NFL
Iga Świątek odmawia uściśnięcia dłoni sędziemu i płacze podczas wywiadu po meczu olimpijskim.
Iga Świątek została pogrążona w łzach po tym, jak została wyeliminowana z Igrzysk Olimpijskich przez Qinwen Zheng w czwartek popołudniu. Numer 1 na świecie odmówiła uściśnięcia dłoni sędziemu po przegranej 6-2, 7-5 i później odeszła od wywiadu, by się rozpłakać.
Świątek nie przegrała meczu na Roland Garros przez 1189 dni, od 2021 roku, a porażka zakończyła jej serię 25 zwycięstw z rzędu na tej nawierzchni. Utrata prawdopodobnie najlepszej szansy na zdobycie złotego medalu na ulubionej nawierzchni wywarła na niej ogromne wrażenie.

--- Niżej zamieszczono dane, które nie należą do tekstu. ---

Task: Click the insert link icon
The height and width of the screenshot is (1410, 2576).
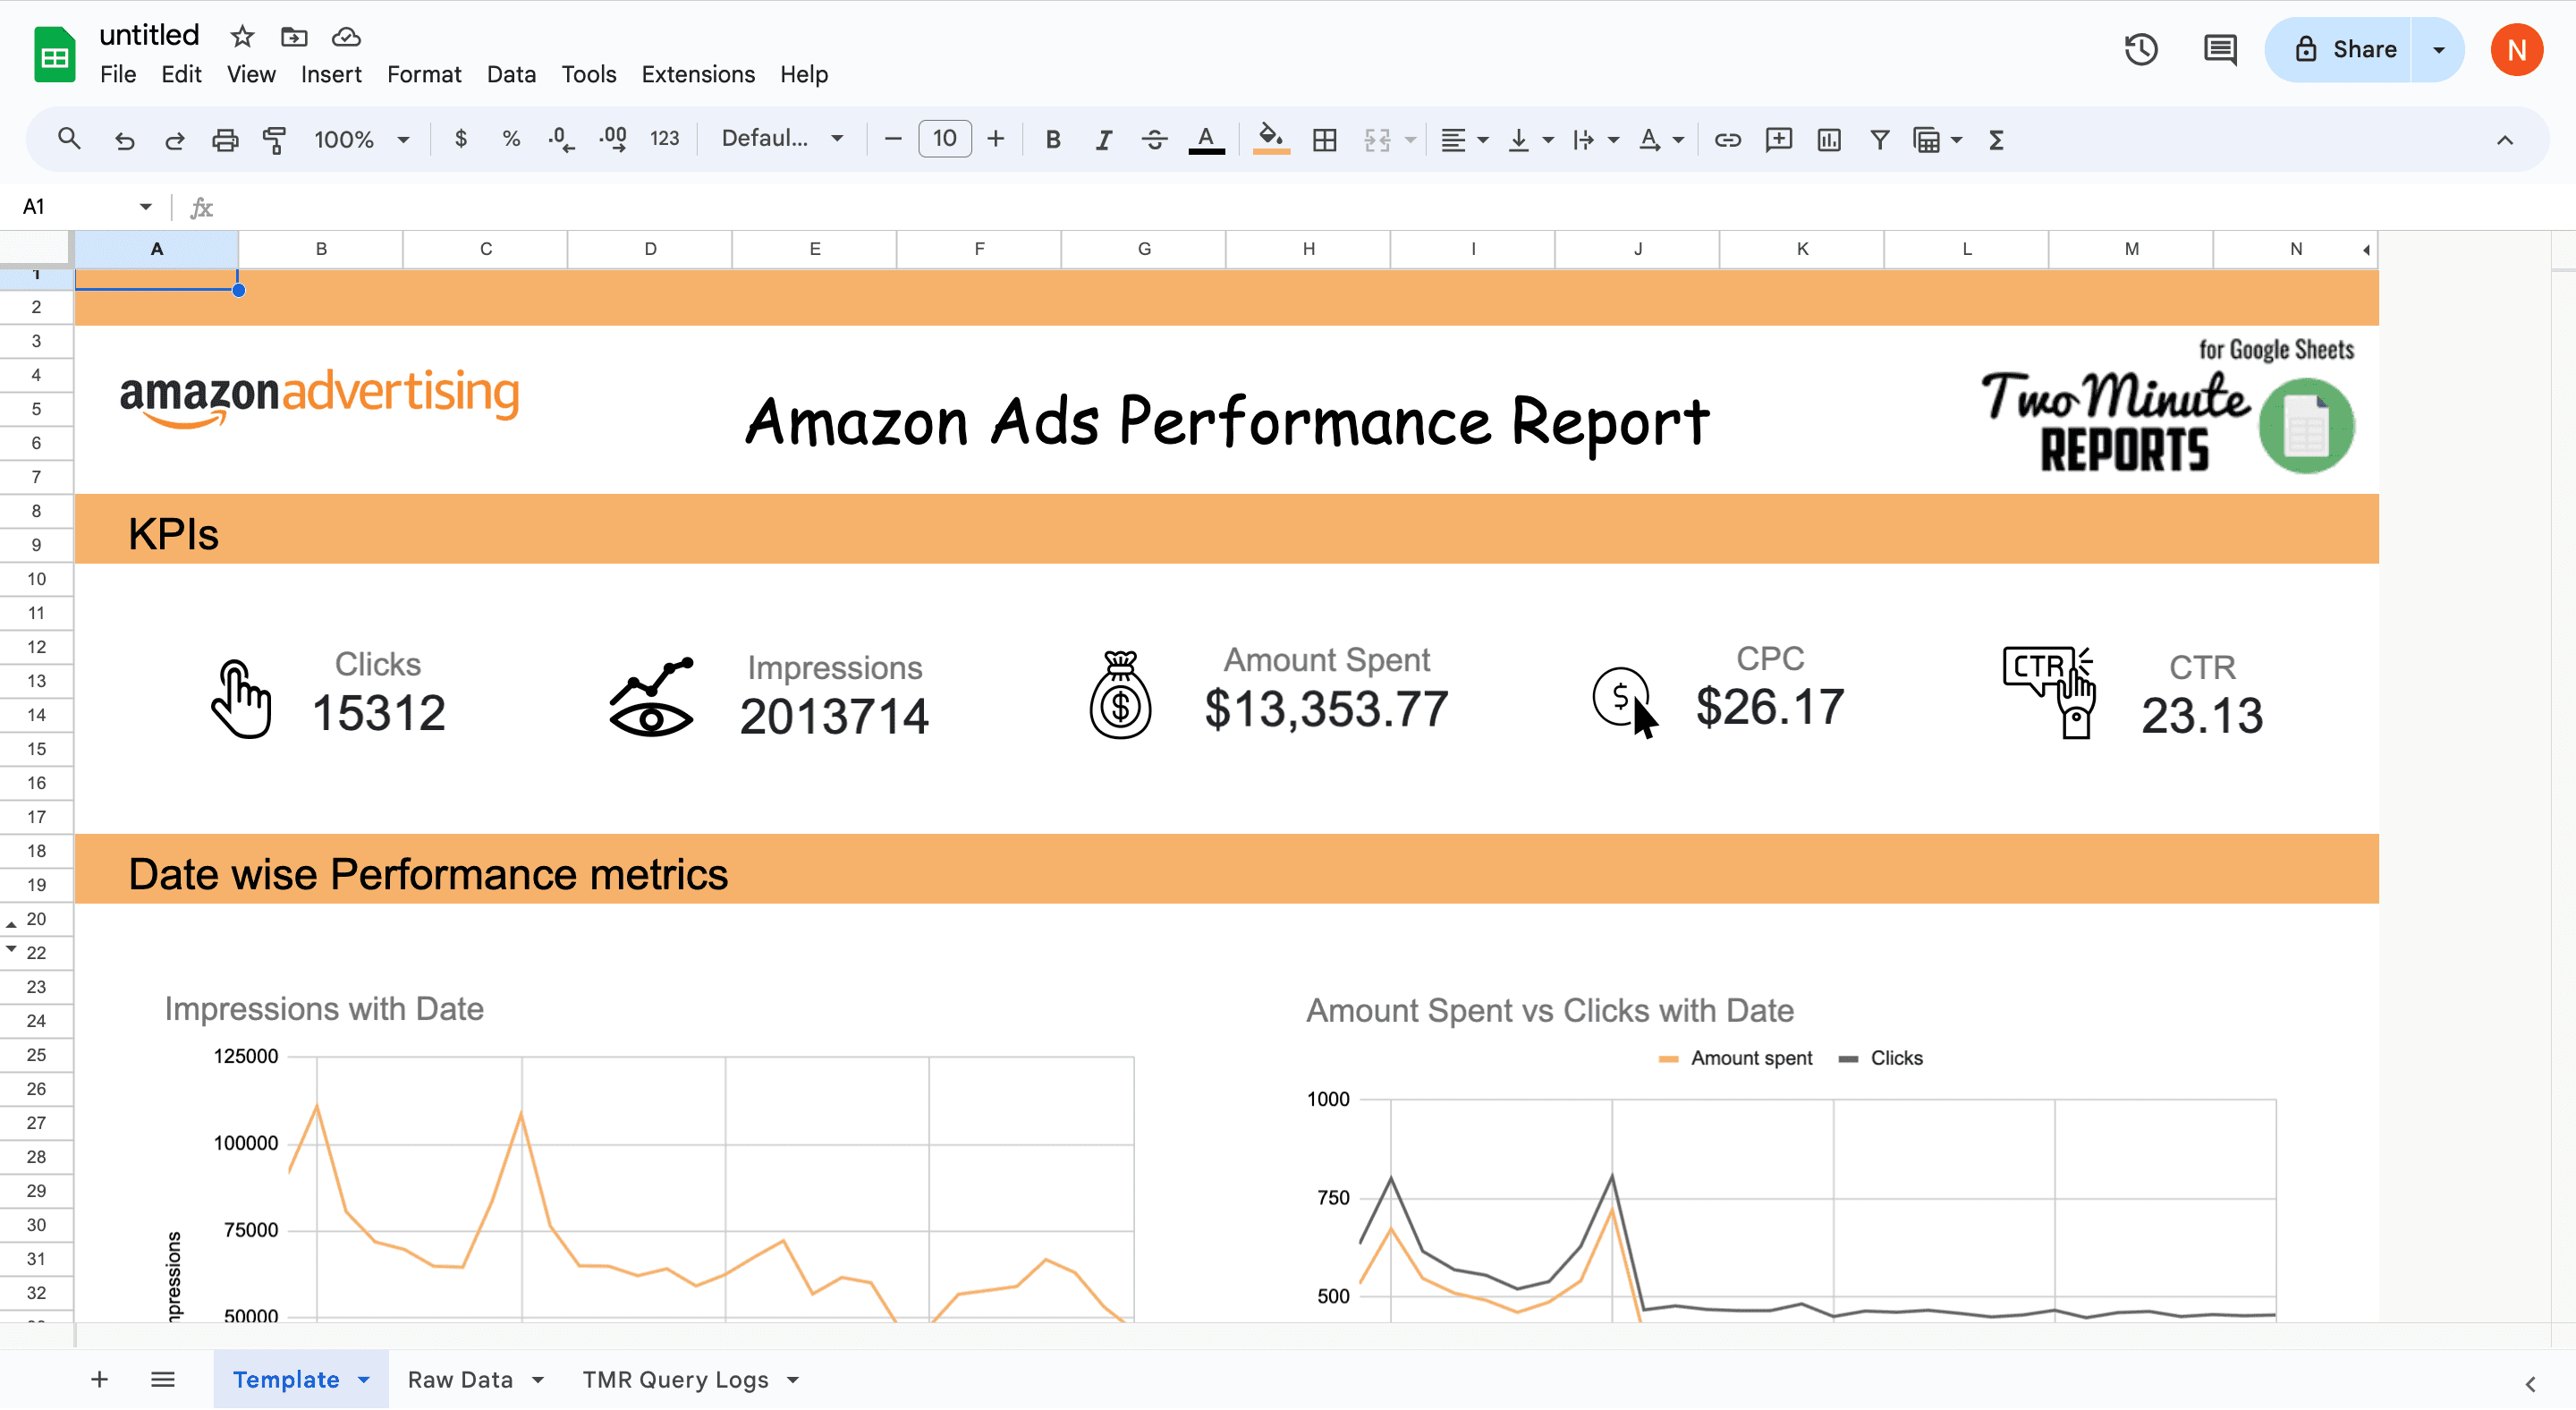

Chociaż nadal ma szansę na zdobycie medalu brązowego w meczu z przegraną z pary Schmiedlova-Vekic, jej reakcja pokazuje, jak bardzo zależało jej na złotym medalu, biorąc pod uwagę, że zazwyczaj jest osobą pełną szacunku. Zheng szybko wygrała pierwszy set 6-2, zanim Świątek odpowiedziała w drugim secie, prowadząc 4-0.
Jednak Świątek szybko załamała się, tracąc cztery gry z rzędu, podczas gdy Qinwen przygotowywała się do meczu o złoty medal. Rozstawiona z numerem 6 Zheng zdobyła jeszcze jednego breaka i zakończyła mecz potężnym serwisem. Kiedy Zheng padła na ziemię, ślad piłki został sprawdzony i uznany na korzyść Chinki. Świątek, po wymianie uścisków na siatce, przeszła obok sędziego i po meczu, w trakcie swoich obowiązków medialnych, odeszła, by się rozpłakać w połowie wywiadu z Eurosportem.